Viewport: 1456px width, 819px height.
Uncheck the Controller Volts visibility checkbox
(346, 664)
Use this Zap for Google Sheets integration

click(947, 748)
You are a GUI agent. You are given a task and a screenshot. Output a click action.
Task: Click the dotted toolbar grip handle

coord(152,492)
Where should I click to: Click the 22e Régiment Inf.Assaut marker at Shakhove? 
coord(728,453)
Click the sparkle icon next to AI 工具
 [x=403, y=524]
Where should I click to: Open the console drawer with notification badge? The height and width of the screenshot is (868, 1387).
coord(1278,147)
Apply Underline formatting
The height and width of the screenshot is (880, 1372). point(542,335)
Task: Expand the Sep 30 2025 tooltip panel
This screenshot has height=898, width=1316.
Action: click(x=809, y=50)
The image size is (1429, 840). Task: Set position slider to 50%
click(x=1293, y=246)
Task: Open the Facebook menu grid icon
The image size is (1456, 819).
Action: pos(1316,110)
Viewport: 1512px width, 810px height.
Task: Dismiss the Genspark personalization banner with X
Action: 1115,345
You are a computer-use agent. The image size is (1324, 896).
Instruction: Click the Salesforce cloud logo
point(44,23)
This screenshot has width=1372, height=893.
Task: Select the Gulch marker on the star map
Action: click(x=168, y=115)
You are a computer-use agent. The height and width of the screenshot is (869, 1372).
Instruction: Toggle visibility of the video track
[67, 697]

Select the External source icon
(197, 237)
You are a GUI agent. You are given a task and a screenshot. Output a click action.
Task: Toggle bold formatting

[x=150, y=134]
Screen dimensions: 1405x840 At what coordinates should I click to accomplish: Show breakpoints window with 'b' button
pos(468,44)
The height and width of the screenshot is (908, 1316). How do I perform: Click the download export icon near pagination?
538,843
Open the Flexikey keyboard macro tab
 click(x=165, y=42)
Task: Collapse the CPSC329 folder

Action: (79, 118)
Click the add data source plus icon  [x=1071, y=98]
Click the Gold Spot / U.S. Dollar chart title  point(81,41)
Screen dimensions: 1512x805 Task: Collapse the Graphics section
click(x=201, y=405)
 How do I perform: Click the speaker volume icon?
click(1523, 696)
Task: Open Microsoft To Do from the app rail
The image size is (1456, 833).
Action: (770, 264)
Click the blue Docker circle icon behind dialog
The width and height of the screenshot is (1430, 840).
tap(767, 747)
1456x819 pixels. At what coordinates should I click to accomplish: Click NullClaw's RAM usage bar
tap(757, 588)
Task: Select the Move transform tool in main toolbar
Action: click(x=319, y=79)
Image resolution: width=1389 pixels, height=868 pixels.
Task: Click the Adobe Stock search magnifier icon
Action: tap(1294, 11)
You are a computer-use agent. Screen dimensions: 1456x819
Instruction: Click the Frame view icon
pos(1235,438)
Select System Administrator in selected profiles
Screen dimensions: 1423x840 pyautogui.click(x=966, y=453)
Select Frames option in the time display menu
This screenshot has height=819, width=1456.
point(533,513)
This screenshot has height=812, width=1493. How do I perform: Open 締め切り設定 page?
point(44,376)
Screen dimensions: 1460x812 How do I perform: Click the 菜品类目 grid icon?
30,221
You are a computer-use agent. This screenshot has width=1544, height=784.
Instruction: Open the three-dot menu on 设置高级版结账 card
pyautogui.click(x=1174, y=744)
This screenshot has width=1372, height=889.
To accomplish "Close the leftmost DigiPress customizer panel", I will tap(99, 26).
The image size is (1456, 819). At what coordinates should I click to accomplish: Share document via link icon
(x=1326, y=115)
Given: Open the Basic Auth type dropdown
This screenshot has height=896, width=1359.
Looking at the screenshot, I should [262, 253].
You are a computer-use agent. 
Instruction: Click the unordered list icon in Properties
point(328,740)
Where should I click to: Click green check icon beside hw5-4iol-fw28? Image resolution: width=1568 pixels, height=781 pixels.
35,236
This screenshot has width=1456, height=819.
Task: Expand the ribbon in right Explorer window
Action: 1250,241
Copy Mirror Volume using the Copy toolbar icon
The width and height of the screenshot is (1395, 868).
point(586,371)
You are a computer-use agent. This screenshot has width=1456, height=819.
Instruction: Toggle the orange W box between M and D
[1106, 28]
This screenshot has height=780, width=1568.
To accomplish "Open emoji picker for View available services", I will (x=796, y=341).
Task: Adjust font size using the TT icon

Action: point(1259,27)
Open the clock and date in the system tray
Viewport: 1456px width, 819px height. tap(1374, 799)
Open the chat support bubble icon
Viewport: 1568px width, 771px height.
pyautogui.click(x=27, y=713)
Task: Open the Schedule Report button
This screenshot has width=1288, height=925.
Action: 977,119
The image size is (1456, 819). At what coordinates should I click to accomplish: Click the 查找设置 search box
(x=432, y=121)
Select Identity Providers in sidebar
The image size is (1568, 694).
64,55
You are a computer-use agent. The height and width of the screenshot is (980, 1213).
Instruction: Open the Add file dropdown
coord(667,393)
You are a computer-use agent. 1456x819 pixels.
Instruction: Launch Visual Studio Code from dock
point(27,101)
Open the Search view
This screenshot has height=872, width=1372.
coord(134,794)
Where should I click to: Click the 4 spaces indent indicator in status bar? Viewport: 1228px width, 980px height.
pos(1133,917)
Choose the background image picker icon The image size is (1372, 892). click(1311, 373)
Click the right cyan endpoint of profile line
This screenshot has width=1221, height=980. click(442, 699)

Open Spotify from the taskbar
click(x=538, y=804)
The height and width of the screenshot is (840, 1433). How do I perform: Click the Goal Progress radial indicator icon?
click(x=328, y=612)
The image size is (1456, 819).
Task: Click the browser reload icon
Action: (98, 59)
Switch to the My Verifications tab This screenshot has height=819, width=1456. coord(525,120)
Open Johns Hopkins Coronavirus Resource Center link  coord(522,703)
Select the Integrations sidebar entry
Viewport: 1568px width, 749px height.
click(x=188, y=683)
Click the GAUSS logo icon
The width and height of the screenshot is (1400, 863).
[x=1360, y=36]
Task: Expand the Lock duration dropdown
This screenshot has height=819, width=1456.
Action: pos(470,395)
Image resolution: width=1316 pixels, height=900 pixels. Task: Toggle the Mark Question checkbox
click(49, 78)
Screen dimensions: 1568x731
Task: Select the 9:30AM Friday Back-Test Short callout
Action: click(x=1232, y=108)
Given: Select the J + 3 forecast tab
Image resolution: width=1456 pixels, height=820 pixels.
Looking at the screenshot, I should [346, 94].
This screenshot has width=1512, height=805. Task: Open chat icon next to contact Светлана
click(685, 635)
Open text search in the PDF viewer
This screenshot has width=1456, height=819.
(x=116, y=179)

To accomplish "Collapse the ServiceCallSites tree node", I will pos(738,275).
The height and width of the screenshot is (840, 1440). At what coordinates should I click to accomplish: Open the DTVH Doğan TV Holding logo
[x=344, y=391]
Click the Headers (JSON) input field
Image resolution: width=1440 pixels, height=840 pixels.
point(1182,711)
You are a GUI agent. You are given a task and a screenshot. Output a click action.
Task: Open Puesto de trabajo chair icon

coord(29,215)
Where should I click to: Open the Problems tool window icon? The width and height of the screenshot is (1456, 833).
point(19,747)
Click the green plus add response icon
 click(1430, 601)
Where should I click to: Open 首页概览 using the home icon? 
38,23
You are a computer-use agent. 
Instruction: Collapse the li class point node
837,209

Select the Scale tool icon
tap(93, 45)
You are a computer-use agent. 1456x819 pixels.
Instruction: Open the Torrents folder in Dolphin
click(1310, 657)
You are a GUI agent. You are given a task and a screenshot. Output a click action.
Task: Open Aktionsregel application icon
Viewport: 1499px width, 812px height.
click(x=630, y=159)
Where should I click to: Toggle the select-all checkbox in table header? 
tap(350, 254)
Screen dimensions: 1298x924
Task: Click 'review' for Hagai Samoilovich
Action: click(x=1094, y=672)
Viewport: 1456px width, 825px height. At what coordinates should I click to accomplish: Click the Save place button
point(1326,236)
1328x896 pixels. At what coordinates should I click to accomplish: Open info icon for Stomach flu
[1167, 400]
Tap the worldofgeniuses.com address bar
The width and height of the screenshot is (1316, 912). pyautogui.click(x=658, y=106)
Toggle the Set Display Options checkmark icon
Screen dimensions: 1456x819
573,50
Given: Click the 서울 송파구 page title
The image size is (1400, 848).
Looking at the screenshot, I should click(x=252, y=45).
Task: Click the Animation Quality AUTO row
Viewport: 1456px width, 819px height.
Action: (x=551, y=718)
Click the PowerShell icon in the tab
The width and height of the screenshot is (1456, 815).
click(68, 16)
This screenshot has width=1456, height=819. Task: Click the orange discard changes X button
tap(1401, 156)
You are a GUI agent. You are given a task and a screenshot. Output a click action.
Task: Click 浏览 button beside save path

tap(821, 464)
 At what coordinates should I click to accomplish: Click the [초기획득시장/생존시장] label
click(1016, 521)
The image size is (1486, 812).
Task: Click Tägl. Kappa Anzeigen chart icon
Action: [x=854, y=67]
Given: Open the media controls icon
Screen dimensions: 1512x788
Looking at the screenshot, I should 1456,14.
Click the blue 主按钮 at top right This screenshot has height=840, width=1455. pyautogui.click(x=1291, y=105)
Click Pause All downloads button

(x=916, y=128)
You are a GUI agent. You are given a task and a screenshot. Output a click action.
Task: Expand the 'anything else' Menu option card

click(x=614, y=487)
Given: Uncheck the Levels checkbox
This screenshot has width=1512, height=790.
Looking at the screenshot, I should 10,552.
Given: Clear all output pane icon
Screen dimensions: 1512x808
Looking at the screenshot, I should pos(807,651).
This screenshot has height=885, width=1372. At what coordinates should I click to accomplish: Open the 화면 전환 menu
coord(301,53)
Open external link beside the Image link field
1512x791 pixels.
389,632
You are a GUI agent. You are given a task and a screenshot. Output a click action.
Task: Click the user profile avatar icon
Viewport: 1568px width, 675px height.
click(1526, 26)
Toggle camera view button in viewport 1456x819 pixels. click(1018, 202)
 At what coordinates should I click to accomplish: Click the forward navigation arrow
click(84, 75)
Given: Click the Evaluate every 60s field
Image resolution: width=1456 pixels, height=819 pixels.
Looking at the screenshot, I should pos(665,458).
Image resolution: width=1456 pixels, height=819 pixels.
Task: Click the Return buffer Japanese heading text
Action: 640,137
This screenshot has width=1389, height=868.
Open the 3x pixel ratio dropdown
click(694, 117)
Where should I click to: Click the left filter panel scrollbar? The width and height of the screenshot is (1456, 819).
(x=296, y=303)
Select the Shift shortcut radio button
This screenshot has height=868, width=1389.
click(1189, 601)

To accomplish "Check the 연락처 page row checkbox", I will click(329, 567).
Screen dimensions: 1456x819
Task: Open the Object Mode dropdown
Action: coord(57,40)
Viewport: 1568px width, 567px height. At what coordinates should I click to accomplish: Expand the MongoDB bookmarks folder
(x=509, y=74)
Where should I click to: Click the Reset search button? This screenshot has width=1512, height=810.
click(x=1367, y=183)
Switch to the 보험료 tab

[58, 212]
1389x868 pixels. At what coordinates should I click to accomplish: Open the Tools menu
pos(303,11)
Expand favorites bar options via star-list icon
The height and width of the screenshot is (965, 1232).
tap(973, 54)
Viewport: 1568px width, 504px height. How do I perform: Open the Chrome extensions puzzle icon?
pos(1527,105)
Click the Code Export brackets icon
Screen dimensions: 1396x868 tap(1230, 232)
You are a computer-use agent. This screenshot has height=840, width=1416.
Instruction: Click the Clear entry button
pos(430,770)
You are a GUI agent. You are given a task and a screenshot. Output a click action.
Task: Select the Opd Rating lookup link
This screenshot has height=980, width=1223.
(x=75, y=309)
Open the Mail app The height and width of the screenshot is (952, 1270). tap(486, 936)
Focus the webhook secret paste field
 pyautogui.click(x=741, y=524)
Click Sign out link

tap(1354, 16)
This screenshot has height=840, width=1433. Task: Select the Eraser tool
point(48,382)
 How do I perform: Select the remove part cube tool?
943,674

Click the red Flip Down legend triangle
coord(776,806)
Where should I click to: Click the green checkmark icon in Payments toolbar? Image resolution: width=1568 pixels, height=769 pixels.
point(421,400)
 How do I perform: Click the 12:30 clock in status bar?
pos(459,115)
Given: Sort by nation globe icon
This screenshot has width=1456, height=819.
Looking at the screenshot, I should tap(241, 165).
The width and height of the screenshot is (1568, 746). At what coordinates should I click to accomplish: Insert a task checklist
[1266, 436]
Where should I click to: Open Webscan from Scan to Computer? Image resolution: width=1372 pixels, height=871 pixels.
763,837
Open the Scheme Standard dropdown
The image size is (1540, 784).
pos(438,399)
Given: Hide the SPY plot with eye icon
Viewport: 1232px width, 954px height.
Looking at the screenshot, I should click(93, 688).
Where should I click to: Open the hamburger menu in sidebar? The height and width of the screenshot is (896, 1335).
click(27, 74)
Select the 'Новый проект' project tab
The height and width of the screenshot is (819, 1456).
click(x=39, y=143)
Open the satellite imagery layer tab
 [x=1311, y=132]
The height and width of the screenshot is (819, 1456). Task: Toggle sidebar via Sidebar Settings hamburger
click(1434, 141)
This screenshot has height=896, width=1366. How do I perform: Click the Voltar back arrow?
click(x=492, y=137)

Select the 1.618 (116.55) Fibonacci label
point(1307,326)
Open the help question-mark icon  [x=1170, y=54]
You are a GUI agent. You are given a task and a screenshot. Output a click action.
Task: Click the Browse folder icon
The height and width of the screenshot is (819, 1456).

-------

Description of the task. From the entries above, return exactly the line containing "Task: Click the Animation Quality AUTO row", the line containing "Given: Click the Evaluate every 60s field", and all lines between, and nothing else.

Exercise response.
Task: Click the Animation Quality AUTO row
Viewport: 1456px width, 819px height.
Action: (x=551, y=718)
Click the PowerShell icon in the tab
The width and height of the screenshot is (1456, 815).
click(68, 16)
This screenshot has width=1456, height=819. Task: Click the orange discard changes X button
tap(1401, 156)
You are a GUI agent. You are given a task and a screenshot. Output a click action.
Task: Click 浏览 button beside save path

tap(821, 464)
 At what coordinates should I click to accomplish: Click the [초기획득시장/생존시장] label
click(1016, 521)
The image size is (1486, 812).
Task: Click Tägl. Kappa Anzeigen chart icon
Action: [x=854, y=67]
Given: Open the media controls icon
Screen dimensions: 1512x788
Looking at the screenshot, I should 1456,14.
Click the blue 主按钮 at top right This screenshot has height=840, width=1455. pyautogui.click(x=1291, y=105)
Click Pause All downloads button

(x=916, y=128)
You are a GUI agent. You are given a task and a screenshot. Output a click action.
Task: Expand the 'anything else' Menu option card

click(x=614, y=487)
Given: Uncheck the Levels checkbox
This screenshot has width=1512, height=790.
Looking at the screenshot, I should 10,552.
Given: Clear all output pane icon
Screen dimensions: 1512x808
Looking at the screenshot, I should pos(807,651).
This screenshot has height=885, width=1372. At what coordinates should I click to accomplish: Open the 화면 전환 menu
coord(301,53)
Open external link beside the Image link field
1512x791 pixels.
389,632
You are a GUI agent. You are given a task and a screenshot. Output a click action.
Task: Click the user profile avatar icon
Viewport: 1568px width, 675px height.
click(1526, 26)
Toggle camera view button in viewport 1456x819 pixels. click(1018, 202)
 At what coordinates should I click to accomplish: Click the forward navigation arrow
click(84, 75)
Given: Click the Evaluate every 60s field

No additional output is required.